Six Dynasties
Six Dynasties is a collective term for six Han-ruled Chinese dynasties that existed from the early 3rd century AD to the late 6th century AD, between the end of the Eastern Han dynasty and the beginning of the Sui dynasty. The Six Dynasties period overlapped with the era of the Sixteen Kingdoms, a chaotic warring period in northern China after the collapse of the Western Jin dynasty, as well as the Northern and Southern dynasties period. The terms "Wei, Jin, Southern and Northern dynasties" and "Three Kingdoms, Two Jins, Southern and Northern dynasties" are also used by Chinese historians to refer to the same historical era as the Six Dynasties, although the three terms do not refer to the same group of dynasties.
Six Dynasties
Southern Six Dynasties
The primary southern six dynasties based in Jiankang were:- Eastern Wu dynasty
- Eastern Jin dynasty
- Liu Song dynasty
- Southern Qi dynasty
- Liang dynasty
- Chen dynasty
Northern Six Dynasties
The northern six dynasties were:- Cao Wei dynasty
- Western Jin dynasty
- Northern Wei dynasty
- Northern Qi dynasty
- Northern Zhou dynasty
- Sui dynasty
Poetry in the Six Dynasties
Culture
The Six Dynasties period was the first time in history that the political centre of China was located in the south, which spurred a surge in population as well as economic and cultural development. This transformed southern China from remote territories to the economic centre that came to rival the north from Tang dynasty onwards.After the fall of the Han Dynasty, where well-documented male homosexuality occurred, Imperial China begun an era of further homosexual openness. Terms like “Nanfeng” that specifically describe male homosexuality emerged from the early days in the Six Dynasties.

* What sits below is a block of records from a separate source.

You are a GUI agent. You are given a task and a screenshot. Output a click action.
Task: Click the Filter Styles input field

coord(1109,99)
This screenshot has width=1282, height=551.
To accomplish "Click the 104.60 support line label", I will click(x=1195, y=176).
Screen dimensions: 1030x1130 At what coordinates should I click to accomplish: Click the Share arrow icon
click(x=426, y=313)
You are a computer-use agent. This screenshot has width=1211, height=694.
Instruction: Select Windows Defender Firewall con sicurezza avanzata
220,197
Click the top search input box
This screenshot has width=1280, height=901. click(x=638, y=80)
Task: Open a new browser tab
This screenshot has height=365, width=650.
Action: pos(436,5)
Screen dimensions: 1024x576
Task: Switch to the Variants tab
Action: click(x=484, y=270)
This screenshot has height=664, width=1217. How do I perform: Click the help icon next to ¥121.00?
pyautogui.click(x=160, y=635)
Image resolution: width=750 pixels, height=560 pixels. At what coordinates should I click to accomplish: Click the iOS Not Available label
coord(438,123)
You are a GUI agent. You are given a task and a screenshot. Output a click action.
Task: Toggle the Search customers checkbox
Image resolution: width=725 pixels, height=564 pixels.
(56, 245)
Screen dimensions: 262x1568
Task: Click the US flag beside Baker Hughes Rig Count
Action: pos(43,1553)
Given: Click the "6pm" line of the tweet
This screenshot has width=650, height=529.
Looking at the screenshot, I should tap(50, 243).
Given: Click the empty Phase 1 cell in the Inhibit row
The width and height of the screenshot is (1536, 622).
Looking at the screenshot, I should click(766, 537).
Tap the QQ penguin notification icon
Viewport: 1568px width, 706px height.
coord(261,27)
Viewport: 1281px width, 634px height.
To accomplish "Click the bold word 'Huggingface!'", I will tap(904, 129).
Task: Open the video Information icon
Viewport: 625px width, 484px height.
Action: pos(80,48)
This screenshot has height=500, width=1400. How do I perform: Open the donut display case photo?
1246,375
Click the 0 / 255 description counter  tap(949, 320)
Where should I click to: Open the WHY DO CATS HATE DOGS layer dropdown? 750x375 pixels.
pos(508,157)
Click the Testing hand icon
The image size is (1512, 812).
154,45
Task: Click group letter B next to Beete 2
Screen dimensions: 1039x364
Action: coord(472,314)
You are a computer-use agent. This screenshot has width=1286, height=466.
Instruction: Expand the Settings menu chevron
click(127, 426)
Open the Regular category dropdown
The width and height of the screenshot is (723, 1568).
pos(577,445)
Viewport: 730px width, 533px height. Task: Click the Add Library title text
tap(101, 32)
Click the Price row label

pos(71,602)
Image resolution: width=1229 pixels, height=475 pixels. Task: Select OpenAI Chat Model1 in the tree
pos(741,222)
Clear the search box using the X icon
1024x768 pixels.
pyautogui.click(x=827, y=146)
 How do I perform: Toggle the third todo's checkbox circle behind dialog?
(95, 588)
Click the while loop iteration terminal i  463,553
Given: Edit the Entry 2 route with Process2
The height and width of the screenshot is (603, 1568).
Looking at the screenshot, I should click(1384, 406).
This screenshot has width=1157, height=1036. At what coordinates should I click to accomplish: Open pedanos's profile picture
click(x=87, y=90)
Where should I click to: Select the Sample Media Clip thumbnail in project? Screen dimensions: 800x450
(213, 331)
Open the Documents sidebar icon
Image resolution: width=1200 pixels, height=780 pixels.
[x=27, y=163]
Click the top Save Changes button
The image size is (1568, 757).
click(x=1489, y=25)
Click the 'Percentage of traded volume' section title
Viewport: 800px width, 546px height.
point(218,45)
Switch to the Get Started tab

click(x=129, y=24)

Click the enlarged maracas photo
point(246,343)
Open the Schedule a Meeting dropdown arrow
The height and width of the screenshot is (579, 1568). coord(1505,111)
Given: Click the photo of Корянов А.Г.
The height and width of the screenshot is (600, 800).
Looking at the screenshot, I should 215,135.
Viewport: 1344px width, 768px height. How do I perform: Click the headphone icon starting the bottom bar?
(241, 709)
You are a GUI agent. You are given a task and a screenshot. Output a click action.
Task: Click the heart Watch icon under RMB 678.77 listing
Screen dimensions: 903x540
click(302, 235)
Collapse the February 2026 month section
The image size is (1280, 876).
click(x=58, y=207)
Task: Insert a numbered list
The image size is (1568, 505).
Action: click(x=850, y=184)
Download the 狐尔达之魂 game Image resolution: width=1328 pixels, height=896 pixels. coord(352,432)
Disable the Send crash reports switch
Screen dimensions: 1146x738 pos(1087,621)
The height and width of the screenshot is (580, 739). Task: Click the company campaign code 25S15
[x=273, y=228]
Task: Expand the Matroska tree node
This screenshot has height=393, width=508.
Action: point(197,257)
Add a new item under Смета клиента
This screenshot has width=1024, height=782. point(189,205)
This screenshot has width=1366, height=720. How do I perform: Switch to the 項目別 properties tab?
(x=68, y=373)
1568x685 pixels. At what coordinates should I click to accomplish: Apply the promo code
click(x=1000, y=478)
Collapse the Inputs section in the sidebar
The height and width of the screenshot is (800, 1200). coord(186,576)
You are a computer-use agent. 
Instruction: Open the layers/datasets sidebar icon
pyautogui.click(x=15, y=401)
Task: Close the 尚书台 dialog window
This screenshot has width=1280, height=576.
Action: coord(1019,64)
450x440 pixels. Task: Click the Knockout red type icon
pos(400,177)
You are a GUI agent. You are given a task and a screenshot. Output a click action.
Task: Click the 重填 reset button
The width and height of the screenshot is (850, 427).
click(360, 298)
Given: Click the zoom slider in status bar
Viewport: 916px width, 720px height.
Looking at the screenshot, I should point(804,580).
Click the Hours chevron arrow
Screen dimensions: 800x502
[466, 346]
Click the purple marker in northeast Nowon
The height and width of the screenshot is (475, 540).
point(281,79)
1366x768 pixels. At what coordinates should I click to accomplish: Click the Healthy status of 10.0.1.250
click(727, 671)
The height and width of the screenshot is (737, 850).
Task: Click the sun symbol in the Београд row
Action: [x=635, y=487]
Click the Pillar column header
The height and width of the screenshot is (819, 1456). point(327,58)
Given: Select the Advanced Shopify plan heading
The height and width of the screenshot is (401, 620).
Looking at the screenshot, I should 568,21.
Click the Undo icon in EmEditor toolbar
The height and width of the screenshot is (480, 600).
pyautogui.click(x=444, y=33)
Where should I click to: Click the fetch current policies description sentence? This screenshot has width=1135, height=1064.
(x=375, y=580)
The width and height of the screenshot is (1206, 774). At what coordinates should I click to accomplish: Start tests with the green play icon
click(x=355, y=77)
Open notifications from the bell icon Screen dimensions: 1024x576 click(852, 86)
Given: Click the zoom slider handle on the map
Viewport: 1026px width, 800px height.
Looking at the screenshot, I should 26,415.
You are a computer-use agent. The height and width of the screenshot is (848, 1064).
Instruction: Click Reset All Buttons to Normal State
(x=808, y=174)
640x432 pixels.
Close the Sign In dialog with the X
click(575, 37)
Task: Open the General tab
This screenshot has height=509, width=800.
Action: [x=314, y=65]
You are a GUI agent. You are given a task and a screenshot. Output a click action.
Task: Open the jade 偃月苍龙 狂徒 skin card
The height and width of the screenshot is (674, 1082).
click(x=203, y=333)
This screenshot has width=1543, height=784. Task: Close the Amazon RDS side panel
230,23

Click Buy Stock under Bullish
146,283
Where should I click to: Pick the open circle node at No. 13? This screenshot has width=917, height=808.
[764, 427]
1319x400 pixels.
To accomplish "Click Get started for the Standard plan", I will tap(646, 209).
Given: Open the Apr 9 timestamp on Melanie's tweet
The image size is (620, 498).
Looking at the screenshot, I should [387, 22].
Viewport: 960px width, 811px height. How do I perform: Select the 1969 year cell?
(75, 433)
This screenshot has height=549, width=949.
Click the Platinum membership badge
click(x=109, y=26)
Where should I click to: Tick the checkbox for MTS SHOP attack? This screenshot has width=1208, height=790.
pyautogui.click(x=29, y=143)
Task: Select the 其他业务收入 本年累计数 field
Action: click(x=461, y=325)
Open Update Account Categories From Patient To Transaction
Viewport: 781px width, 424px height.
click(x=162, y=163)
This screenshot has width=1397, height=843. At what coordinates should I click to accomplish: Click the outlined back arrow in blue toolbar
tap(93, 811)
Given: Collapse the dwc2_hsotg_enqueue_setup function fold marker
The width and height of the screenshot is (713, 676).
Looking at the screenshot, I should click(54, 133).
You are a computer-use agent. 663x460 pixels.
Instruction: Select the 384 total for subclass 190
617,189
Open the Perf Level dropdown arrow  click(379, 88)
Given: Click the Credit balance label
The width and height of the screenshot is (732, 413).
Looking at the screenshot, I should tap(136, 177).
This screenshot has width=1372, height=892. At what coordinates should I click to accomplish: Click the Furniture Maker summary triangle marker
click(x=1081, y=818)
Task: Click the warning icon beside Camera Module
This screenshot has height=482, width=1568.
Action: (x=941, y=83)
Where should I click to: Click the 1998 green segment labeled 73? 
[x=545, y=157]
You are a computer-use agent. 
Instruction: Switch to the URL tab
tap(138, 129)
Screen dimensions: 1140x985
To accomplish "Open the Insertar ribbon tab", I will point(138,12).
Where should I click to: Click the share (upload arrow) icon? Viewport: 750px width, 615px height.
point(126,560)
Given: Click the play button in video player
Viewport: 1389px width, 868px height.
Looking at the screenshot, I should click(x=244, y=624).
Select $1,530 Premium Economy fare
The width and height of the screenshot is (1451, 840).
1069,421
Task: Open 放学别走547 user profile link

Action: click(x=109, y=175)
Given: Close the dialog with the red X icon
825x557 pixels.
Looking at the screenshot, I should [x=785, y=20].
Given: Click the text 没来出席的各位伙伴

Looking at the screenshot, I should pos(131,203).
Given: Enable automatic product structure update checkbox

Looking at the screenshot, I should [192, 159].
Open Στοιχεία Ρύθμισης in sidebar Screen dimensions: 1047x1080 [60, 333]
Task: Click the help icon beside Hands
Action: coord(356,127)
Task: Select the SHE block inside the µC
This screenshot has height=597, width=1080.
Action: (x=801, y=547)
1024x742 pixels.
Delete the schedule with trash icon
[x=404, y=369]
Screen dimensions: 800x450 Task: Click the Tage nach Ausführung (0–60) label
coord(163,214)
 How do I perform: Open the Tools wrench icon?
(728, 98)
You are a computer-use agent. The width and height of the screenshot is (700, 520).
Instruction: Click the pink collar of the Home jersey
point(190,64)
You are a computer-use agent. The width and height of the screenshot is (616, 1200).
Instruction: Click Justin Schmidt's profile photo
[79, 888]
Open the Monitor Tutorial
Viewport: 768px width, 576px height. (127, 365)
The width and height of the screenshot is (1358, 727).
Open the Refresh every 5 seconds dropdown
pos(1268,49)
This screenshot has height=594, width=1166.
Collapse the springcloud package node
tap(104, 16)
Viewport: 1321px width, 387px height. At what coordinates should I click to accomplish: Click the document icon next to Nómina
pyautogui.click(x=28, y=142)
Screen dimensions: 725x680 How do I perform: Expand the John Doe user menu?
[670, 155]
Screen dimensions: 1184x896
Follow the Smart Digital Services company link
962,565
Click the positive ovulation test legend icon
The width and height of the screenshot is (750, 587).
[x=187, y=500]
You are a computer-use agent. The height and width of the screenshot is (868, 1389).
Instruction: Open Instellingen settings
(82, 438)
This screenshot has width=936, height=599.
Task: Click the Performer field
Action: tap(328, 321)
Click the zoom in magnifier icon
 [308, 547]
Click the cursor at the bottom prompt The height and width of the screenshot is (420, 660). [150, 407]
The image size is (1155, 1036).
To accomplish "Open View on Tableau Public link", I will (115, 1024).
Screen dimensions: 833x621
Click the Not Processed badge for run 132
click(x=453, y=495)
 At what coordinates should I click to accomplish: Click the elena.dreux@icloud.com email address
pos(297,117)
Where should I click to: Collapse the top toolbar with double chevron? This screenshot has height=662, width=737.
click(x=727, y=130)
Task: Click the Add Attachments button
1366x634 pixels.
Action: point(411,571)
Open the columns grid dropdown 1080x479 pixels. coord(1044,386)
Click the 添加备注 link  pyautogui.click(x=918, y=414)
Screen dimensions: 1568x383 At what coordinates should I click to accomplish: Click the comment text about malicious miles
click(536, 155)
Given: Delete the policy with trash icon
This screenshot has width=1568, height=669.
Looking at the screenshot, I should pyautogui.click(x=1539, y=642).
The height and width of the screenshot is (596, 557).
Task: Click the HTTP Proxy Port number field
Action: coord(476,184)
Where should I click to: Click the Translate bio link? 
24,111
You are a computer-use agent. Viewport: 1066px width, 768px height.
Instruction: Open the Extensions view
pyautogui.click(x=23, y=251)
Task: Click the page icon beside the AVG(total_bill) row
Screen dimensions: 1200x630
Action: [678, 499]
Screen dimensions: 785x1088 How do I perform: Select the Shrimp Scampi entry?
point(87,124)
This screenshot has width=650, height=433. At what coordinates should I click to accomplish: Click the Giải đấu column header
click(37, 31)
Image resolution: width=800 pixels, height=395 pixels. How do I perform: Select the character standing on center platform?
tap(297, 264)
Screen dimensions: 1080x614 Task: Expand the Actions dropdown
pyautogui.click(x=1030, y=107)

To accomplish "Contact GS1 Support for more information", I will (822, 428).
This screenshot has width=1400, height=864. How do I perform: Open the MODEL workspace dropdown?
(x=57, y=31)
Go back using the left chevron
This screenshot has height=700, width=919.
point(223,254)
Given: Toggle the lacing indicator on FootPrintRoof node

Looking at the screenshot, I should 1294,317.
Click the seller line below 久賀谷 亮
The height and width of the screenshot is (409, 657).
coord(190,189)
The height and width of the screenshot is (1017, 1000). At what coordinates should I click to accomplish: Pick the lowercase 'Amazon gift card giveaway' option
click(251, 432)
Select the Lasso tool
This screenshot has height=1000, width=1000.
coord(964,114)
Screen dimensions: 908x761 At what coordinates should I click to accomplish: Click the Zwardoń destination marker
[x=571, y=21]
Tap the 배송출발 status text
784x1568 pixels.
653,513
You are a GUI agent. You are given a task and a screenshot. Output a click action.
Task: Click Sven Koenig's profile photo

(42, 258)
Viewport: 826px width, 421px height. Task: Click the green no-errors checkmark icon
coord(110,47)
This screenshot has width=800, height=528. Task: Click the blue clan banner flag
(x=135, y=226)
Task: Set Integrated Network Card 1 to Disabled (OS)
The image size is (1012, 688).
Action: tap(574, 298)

Buddhism, which first reached China via the Silk Road during the Eastern Han dynasty, flourished in the Six Dynasties and has been a major religion in China ever since.
The Japanese scholar Tanigawa Michio analysed the Six Dynasties period to test general theories of China's historical development. Some thinkers, Tanigawa writes, argue that China followed the set European pattern which Marxists and liberal thinkers thought to be universal, that is, from ancient slavery to medieval feudalism to modern capitalism, while others argue that "Chinese society was extraordinarily saturated with stagnancy, as compared to the West, and they assume that it existed in a qualitatively different historical world from Western society." In other words, there is an argument between those who see "uni-linear, monistic world history" and those who conceive of a "two-tracked or multitracked world history." Tanigawa's conclusion is that China did not have "feudalism" in the sense that Marxists use, but that the military governments did not develop a military aristocracy of the sort that developed in Europe. The period established social and political patterns which shaped China's history from that point on.